The day this job feels easy is the day you stop growing. And the day Plane stops getting better.
We expect everyone here to work just past what they are sure they can do. New scope. New skills. Harder problems. Feedback that stings because it is honest. The edge is where the learning is, and we want every person at Plane standing on it.
If you are cruising, that is a signal. Not a reward.
5. Say it. Ship it.
We say things plainly. We do not soften feedback until the signal disappears. We do not sit on bad news. We do not route disagreement through three layers of politics before anyone is allowed to push back.
And we ship.
We have process — we are not chaotic — but the pace at which we move will surprise you in your first month. Ideas go live in days. Decisions get made in a Slack thread, not a six-person meeting. People here would rather fix the problem in front of them than schedule a call about who should fix it.

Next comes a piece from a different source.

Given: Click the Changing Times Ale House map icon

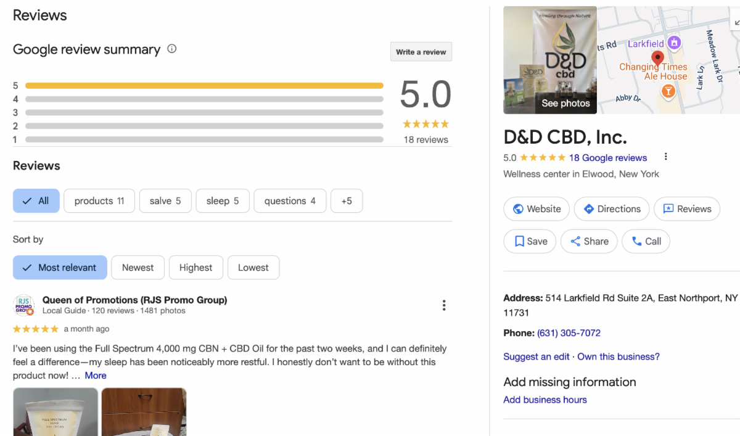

You are stepping into a fast, intense, slightly crazy world. That is not a warning. That is the best part of working here.
6. Low ego. High trust.
The fastest companies in the world are not the ones with the smartest people. They are the ones where smart people disagree without it turning personal, decide quickly, and move.
That takes two things from each of us.
Low ego. You are not your idea. When someone pokes a hole in your plan, that is a gift, not an attack. You hold your work loosely. You change your mind when the argument is better. You do not need to be the smartest person in the room. You need the room to make the best decision.
High trust. You assume the best of the person on the other side. That the PR they shipped was the best call they could make with what they knew. That the question they are asking is in good faith. That if they are pushing back, it is because they care about the same outcome you do.
Disagree hard. Decide once. Commit fully. Then go.